Problem requirements: Give back each line of the material that contains the word "chart".
%%
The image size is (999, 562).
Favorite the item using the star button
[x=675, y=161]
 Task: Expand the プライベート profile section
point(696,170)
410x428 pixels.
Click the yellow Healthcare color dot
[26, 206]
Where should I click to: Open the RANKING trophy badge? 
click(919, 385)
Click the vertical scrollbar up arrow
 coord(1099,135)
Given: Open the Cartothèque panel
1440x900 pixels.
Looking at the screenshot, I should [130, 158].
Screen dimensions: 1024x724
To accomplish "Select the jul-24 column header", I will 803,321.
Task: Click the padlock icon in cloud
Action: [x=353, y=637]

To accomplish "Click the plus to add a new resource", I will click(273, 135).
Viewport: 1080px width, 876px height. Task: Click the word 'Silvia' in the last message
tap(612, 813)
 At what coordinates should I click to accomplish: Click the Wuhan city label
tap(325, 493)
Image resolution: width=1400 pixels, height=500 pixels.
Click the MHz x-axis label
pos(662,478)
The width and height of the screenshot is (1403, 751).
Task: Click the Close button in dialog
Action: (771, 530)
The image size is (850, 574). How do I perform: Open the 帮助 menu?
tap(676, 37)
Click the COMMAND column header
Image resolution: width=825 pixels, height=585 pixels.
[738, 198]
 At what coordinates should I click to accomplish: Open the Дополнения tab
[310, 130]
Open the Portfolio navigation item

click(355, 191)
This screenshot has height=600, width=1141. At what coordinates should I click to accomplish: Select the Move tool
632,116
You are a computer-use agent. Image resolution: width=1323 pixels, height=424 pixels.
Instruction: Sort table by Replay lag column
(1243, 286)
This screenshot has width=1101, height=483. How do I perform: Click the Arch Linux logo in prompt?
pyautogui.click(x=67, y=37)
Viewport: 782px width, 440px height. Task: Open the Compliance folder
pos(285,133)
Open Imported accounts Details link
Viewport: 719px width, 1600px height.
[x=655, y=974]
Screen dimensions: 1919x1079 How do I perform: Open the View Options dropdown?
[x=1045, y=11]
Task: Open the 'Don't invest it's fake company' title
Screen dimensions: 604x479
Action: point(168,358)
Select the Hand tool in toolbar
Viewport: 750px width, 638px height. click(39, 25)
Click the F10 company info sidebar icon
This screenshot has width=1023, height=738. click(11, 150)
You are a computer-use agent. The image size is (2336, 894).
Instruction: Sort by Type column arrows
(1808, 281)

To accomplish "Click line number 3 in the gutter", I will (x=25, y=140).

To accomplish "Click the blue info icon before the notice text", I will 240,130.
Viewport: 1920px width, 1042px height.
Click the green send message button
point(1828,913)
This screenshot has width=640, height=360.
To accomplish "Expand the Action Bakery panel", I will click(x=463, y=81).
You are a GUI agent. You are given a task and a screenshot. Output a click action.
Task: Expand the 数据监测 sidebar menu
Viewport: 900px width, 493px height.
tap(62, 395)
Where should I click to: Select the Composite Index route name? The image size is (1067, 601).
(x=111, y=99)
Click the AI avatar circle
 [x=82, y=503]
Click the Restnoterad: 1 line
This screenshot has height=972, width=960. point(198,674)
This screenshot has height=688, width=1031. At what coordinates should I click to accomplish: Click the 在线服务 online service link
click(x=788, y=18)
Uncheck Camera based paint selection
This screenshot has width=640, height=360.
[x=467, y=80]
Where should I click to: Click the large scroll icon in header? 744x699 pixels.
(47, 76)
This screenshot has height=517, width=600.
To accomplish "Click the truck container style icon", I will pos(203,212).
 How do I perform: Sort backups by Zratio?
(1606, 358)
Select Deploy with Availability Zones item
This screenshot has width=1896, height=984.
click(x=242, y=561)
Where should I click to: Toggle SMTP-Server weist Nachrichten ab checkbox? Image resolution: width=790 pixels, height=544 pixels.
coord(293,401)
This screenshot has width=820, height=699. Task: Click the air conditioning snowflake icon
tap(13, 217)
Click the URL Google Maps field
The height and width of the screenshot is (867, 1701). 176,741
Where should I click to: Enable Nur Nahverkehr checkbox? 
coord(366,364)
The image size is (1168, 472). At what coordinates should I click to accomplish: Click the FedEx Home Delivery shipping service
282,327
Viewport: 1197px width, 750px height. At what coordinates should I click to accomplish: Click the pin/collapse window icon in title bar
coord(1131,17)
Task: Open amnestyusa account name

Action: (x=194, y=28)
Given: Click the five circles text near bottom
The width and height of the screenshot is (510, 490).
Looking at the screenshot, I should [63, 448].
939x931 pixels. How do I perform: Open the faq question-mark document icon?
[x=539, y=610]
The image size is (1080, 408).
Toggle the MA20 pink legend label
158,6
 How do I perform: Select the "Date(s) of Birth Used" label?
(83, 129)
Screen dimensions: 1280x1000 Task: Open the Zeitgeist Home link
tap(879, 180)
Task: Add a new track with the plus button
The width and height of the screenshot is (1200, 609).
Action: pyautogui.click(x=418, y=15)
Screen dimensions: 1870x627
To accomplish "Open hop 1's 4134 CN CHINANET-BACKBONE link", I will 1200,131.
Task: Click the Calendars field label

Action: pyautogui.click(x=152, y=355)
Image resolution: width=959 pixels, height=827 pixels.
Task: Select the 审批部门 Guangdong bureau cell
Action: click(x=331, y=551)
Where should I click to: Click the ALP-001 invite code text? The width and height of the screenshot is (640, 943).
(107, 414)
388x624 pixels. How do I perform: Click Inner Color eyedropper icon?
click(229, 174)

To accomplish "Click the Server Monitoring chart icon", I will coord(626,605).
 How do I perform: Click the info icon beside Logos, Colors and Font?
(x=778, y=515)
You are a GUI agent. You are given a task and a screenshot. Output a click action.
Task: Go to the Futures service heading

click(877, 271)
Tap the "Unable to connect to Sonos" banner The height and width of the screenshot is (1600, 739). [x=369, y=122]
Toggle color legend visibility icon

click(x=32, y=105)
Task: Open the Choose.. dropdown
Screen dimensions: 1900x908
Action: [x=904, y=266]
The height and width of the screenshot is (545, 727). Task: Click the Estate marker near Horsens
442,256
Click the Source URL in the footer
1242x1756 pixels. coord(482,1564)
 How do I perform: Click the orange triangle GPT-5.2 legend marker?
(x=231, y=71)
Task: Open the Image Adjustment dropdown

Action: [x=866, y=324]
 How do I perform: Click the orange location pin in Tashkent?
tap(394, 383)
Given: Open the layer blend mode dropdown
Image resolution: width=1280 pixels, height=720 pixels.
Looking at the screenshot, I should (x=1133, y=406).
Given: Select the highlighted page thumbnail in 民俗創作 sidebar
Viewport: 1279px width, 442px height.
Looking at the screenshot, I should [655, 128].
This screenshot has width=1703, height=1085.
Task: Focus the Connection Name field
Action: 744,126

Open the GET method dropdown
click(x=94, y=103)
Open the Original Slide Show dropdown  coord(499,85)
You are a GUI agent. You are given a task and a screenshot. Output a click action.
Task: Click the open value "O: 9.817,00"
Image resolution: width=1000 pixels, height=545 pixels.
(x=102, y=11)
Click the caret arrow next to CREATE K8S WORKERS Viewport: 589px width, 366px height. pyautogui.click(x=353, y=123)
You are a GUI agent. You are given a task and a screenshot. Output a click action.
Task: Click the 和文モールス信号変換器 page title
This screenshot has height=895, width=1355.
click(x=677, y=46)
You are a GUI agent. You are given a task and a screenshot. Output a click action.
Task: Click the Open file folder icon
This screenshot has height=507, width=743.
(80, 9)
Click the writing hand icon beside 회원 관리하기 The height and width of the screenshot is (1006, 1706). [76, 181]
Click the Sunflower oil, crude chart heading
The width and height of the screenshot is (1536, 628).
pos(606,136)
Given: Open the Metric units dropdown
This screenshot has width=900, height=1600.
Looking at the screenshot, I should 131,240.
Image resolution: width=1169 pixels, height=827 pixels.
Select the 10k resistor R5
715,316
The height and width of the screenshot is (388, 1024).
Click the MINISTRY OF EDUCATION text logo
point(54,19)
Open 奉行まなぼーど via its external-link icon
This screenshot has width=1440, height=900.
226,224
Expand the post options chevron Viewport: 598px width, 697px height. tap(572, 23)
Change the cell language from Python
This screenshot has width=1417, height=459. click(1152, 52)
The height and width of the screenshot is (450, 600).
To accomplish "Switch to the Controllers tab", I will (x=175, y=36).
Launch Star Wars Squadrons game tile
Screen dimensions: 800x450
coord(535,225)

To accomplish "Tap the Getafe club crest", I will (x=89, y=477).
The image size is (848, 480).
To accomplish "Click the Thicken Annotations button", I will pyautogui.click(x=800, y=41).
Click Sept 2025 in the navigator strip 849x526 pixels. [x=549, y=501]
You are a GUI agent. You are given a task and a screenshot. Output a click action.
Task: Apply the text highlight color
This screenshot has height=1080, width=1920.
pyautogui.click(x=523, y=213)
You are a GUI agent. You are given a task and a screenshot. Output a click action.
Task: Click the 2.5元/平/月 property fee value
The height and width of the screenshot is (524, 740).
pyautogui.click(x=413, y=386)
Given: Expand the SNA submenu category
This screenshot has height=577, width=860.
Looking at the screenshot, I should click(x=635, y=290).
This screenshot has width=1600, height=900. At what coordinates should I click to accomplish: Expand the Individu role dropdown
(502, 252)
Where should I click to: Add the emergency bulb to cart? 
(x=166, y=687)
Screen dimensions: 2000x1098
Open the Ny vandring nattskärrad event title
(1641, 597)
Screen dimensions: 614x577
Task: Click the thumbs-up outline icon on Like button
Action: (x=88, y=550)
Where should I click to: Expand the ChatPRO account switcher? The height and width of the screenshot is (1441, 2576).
%%
Exercise output:
To accomplish "Click the Server Monitoring chart icon", I will coord(626,605).
Click the Sunflower oil, crude chart heading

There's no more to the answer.